Insights - How to work with Multi-Select Table Fields

Updated 2 years ago by Elena Yurkova

Multi-select table fields

Multi-select table fields can cause incorrect results on the dashboard.

Example: 'Products' is a multi-select field. Let's say, a potential customer is interested in Product A and/or Product B. A Sales rep has checked these 2 products when an opportunity was created. However, when this opportunity was closed ($1000), the revenue field is the total for this opportunity. Therefore, it is impossible to know how much of the $1000 is related to Product A and how much to the Product B.

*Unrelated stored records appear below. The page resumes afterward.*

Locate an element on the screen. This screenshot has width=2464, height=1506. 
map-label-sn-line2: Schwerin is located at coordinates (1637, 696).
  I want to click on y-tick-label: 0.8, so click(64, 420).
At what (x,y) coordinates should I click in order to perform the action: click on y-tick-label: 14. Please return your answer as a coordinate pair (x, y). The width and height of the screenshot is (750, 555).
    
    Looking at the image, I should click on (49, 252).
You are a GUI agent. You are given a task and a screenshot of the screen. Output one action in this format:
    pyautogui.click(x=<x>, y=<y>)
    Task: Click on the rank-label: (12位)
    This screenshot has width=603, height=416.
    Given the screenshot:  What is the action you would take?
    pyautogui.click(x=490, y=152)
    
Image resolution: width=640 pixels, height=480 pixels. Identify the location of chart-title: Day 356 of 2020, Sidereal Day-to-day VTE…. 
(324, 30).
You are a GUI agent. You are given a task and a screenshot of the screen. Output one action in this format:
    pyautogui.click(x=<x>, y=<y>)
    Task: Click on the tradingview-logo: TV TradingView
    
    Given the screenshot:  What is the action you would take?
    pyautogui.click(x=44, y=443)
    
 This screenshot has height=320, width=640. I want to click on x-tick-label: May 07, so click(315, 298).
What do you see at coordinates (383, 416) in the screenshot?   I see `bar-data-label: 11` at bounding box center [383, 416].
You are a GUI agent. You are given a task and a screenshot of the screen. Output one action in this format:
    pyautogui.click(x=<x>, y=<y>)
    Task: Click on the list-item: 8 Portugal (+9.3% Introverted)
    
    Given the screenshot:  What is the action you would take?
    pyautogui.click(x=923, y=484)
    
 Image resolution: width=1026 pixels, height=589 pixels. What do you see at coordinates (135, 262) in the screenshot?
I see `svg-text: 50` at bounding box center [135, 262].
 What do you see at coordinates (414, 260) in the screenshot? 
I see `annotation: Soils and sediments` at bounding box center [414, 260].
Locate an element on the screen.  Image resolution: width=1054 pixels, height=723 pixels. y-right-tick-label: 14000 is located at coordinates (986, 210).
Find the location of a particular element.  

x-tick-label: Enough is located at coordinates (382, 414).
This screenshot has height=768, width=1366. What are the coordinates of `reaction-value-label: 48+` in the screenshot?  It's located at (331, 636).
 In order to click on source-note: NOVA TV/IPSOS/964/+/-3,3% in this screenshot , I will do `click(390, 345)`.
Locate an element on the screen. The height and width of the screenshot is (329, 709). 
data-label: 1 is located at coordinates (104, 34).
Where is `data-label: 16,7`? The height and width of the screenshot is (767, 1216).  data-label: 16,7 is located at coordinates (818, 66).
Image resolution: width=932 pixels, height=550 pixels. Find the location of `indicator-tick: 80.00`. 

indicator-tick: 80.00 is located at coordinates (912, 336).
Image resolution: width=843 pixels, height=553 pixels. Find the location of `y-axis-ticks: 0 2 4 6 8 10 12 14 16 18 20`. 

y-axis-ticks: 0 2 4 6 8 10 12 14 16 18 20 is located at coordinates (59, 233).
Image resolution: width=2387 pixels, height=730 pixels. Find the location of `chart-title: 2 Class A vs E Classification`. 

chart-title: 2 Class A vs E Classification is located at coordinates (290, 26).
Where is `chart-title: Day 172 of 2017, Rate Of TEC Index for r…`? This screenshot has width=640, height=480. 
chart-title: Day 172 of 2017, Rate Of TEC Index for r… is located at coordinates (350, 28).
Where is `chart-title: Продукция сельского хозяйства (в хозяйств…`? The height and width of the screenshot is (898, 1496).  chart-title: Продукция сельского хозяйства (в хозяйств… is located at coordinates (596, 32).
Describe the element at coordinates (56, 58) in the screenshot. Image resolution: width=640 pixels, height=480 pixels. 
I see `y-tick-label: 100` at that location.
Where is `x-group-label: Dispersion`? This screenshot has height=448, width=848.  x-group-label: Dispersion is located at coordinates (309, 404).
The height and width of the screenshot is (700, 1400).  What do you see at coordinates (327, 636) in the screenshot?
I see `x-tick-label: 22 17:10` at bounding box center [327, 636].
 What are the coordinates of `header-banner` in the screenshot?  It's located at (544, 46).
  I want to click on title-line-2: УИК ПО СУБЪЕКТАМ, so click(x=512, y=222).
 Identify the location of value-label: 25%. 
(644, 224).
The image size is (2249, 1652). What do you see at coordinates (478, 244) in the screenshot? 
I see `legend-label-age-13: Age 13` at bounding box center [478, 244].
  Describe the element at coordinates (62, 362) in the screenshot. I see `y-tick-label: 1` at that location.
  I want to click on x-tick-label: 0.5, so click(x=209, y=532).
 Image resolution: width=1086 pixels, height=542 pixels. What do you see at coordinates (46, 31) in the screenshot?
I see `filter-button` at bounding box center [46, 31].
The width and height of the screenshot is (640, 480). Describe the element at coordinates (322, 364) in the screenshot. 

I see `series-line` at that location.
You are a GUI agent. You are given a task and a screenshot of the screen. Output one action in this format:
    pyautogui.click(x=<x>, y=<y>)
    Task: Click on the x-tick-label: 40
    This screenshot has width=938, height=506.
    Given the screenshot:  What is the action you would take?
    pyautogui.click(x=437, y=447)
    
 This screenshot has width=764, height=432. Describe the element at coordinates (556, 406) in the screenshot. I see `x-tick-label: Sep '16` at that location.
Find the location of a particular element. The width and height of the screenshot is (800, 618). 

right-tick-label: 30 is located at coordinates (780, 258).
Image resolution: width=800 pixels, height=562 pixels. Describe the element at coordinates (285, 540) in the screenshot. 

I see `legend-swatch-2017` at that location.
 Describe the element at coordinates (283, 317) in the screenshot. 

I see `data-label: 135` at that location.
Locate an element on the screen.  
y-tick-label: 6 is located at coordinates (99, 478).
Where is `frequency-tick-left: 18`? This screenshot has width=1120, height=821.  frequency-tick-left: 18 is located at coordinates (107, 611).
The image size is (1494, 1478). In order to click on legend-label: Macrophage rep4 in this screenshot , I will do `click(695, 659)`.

If you create a widget to know your total revenue by Product, the opportunity from above will be calculated twice; $1000 for Product A and $1000 for Product B. Sometimes this is the expected result, as both products contributed to the win of this opportunity, but in most cases you would like to avoid duplicates caused by multi-select fields.

How to Avoid Duplicates While Working With Multi-Select Fields:

Any table field is a suspect for multi-select. To know for sure, check the field settings in Maximizer.
  1. To minimize impact of multi-select fields, we've separated them from other fields. Watch out when you add these fields to a dashboard as they could potentially be multi-selected depending on the business processes:
  • Account Manager for Company/Individuals
  • Category for Company/Individuals and Contacts
  • Product/Services for Opportunities and Customer Service
  • Categories for Opportunities and Customer Service
  • Table User-Defined fields for all modules
  1. To get correct results, use a multi-pass formula to eliminate duplicates created due to multi-selection. Before applying SUM, you GROUP BY by record identification and apply AVERAGE aggregation for each record.

How the Multi-Pass Formula Works:

At first glance, it's hard to understand the logic behind this formula. Let's understand the details by looking at the example.

In the example below, we have four opportunities with the total revenue $4100:

  • Opportunity 1 (Record Identification = 1) has revenue $1000 (Actual Opportunity Revenue = 1000) and two products associated with this opportunity (Product A and B) and
  • Opportunity 2 has revenue $2000 and one product associated
  • Opportunity 3 has revenue $1000 and one product associated
  • Opportunity 4 has revenue $100 and free products associated (Product A, B, C, and D)

A table view of these opportunities if you include a Product field, will be:

Record Identification

Product

Revenue

(without multi-pass)

1

A

1000

1

B

1000

2

A

2000

3

A

1000

4

A

100

4

B

100

4

C

100

Total Revenue (SUM)

5300

If you apply SUM to these records, the total will be $5300 instead of the actual $4100.

Now, apply the multi-pass formula, SUM([Identification],[Average Revenue]). We are grouping by each ID, meaning if there are no duplicates, the average value will be the same as we are dividing by 1. If we have duplicates, the average value will divide the total by the number of duplicates (i.e. if the the same id repeats twice, divide by 2, if three times, divide by 3).

Group by Record Identification

Average Revenue by ID

Revenue with multi-pass

1

1000 =(1000+1000)/2

1000

2

2000 =2000/1

2000

3

1000 =1000/1

1000

4

100 =(100+100+100)/3

100

Total Revenue

4100

Now the actual revenue is $4100, because we eliminated unwanted duplicates.